- WORK INSTRUCTIONS:
Output exactly the line containing "[Product Name : Organza" and each line after it through the last line of the records, and nothing else.
Top of RECORDS SUPPLIED
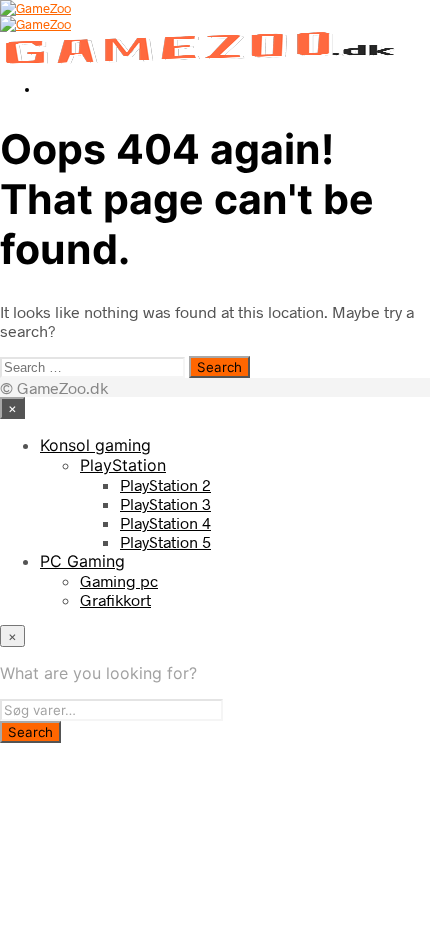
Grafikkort (115, 599)
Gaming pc (119, 580)
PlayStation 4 (165, 522)
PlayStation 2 (165, 484)
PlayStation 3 (165, 503)
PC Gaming (82, 561)
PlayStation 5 (165, 541)
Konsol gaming (95, 445)
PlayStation (123, 465)
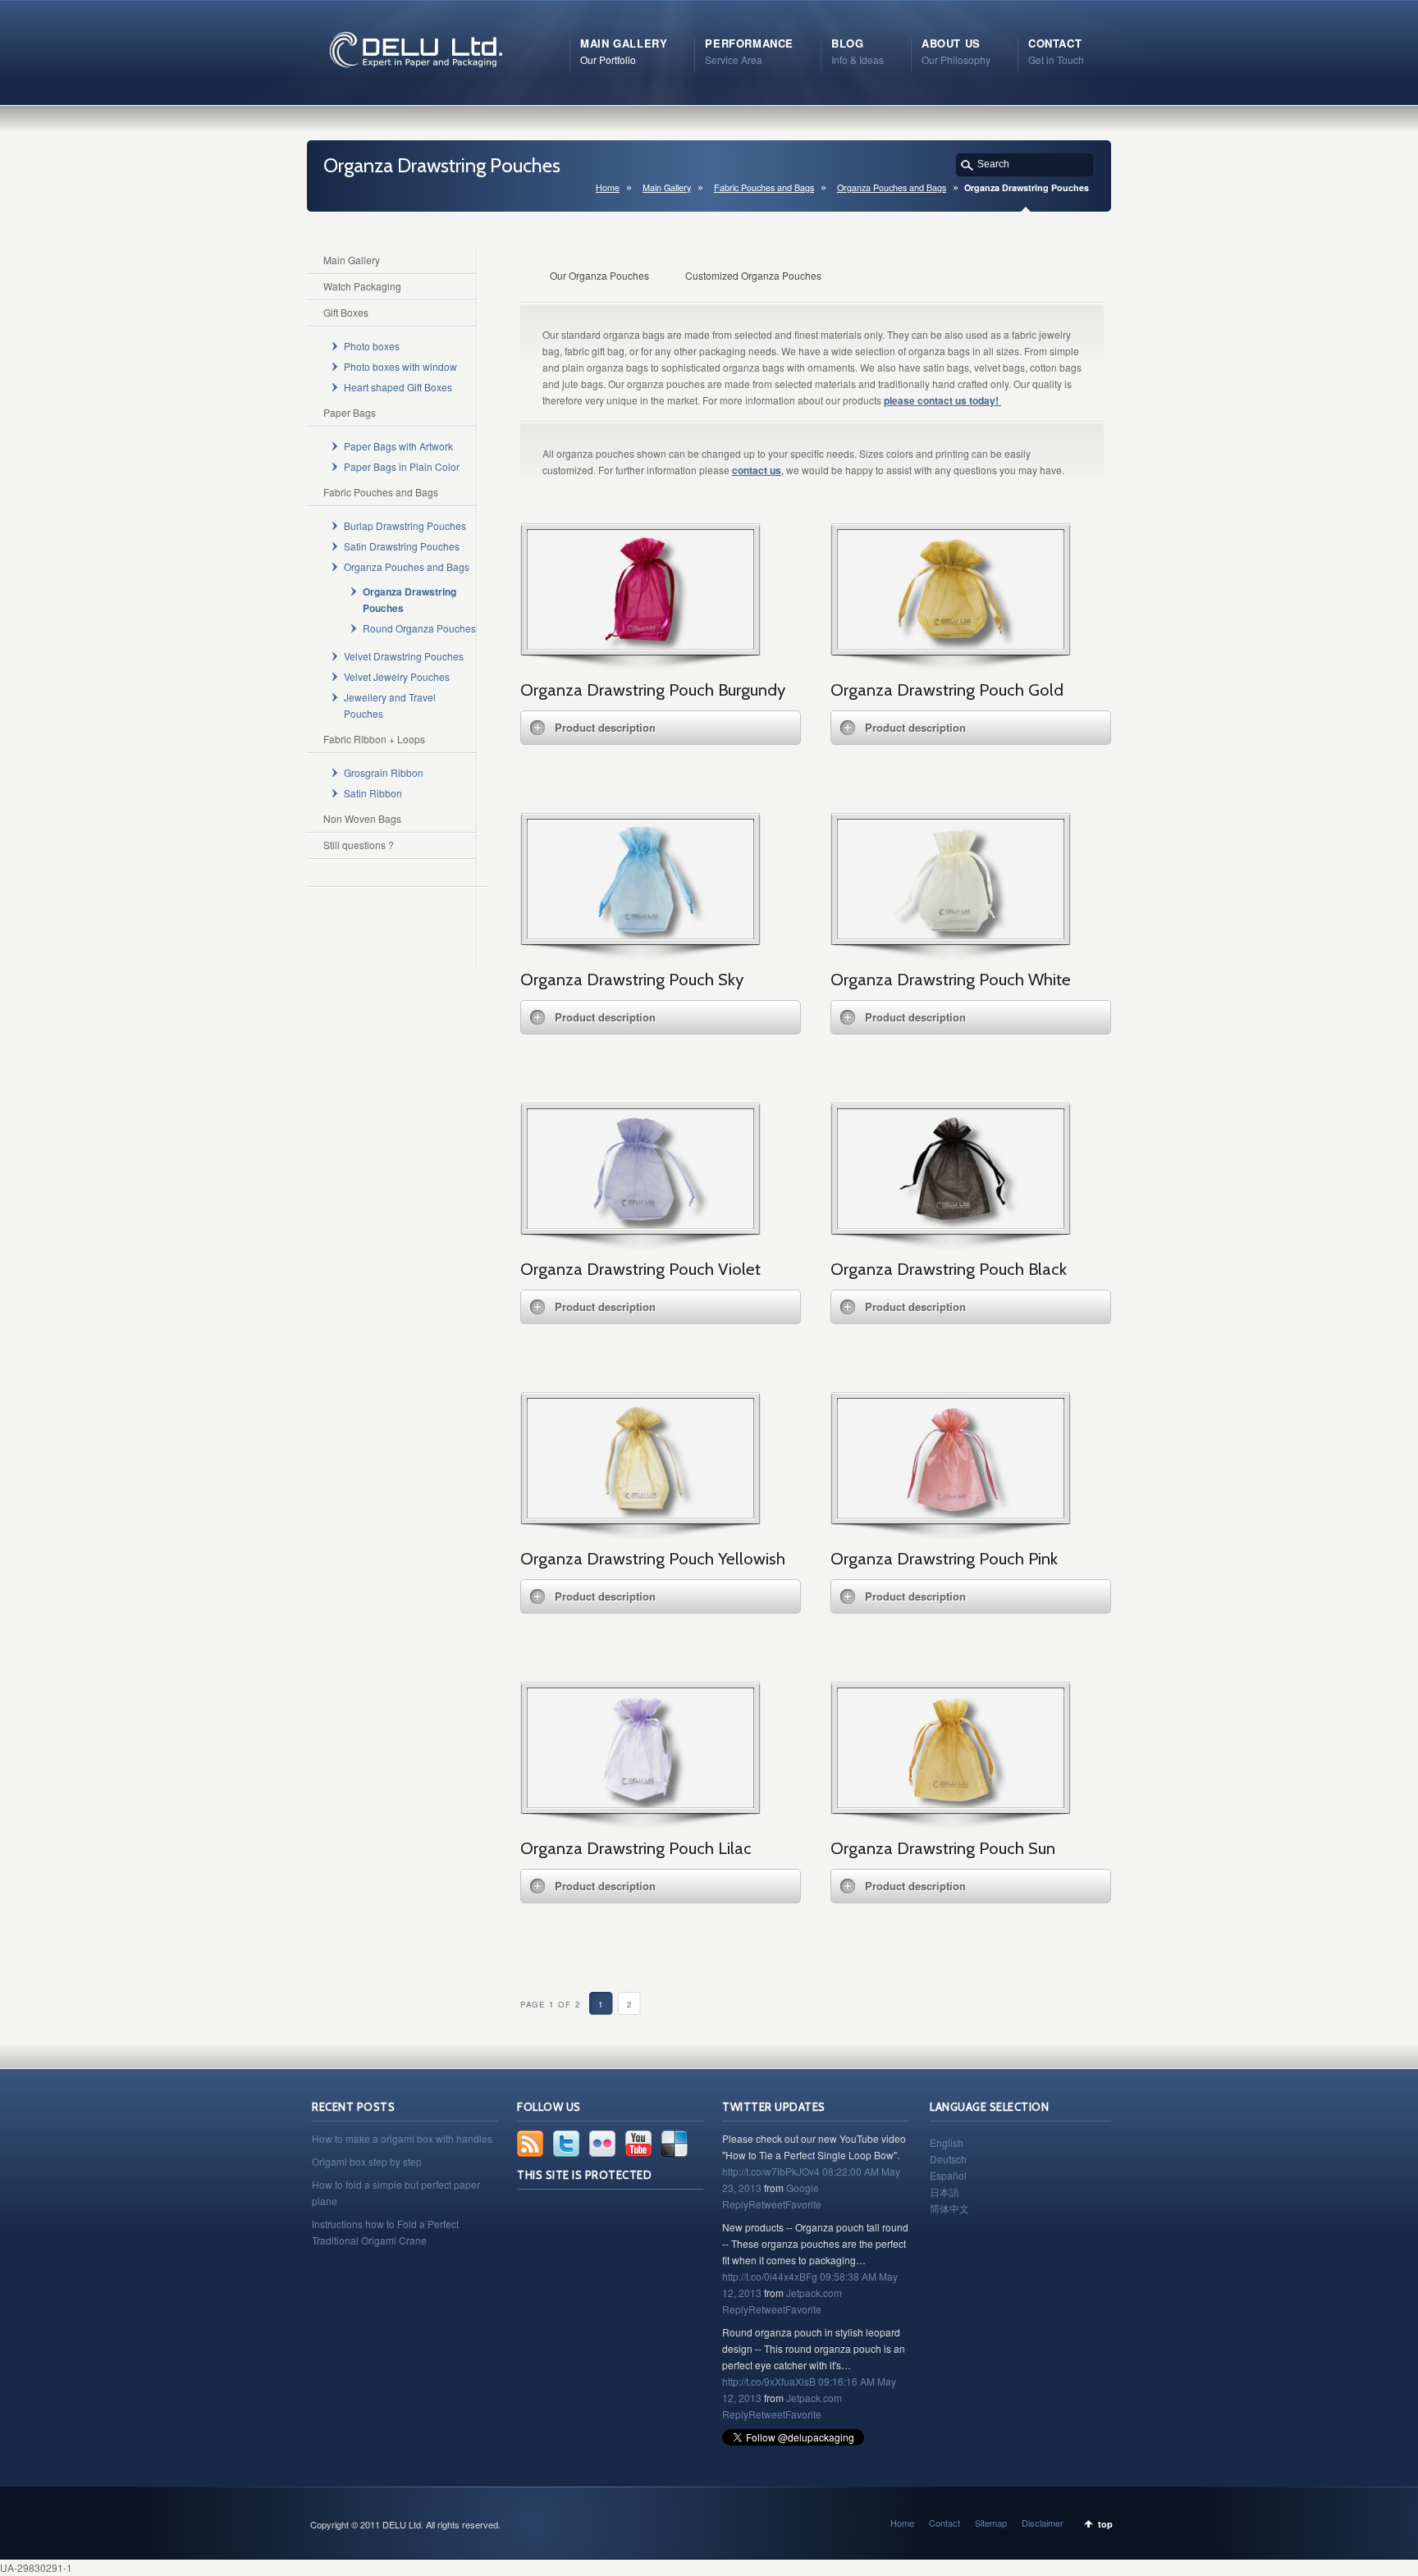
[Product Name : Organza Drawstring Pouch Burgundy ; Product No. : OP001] (640, 644)
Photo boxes (372, 346)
Bottom of RECORDS SUPPLIED
- ANSWER TO THE PROBLEM:
[Product Name : Organza Drawstring Pouch Burgundy ; Product No. : OP001] (640, 644)
Photo boxes (372, 346)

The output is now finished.